THE DATA —
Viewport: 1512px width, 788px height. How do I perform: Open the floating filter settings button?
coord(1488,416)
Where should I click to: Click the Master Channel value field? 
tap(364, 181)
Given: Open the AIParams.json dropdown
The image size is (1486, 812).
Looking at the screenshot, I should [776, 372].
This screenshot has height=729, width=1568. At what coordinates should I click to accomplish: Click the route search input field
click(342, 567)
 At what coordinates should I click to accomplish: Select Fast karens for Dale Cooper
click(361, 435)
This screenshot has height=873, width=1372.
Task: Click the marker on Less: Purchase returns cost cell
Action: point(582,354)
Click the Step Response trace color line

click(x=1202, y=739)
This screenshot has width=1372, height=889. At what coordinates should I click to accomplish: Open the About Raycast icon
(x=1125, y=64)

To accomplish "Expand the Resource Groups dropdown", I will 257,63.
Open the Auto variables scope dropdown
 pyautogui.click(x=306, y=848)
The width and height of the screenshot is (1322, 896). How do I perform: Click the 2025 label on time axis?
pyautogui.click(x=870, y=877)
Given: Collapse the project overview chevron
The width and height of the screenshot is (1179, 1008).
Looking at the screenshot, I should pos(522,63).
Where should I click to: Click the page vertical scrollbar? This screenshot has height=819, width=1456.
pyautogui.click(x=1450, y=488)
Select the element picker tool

GOAL OF THE EXERCISE —
Keep only the lines from the one containing "Where should I click to: Click the Master" through the final line of the records, and transcribe them exactly.

RESPONSE —
Where should I click to: Click the Master Channel value field? 
tap(364, 181)
Given: Open the AIParams.json dropdown
The image size is (1486, 812).
Looking at the screenshot, I should [776, 372].
This screenshot has height=729, width=1568. At what coordinates should I click to accomplish: Click the route search input field
click(342, 567)
 At what coordinates should I click to accomplish: Select Fast karens for Dale Cooper
click(361, 435)
This screenshot has height=873, width=1372.
Task: Click the marker on Less: Purchase returns cost cell
Action: point(582,354)
Click the Step Response trace color line

click(x=1202, y=739)
This screenshot has width=1372, height=889. At what coordinates should I click to accomplish: Open the About Raycast icon
(x=1125, y=64)

To accomplish "Expand the Resource Groups dropdown", I will 257,63.
Open the Auto variables scope dropdown
 pyautogui.click(x=306, y=848)
The width and height of the screenshot is (1322, 896). How do I perform: Click the 2025 label on time axis?
pyautogui.click(x=870, y=877)
Given: Collapse the project overview chevron
The width and height of the screenshot is (1179, 1008).
Looking at the screenshot, I should pos(522,63).
Where should I click to: Click the page vertical scrollbar? This screenshot has height=819, width=1456.
pyautogui.click(x=1450, y=488)
Select the element picker tool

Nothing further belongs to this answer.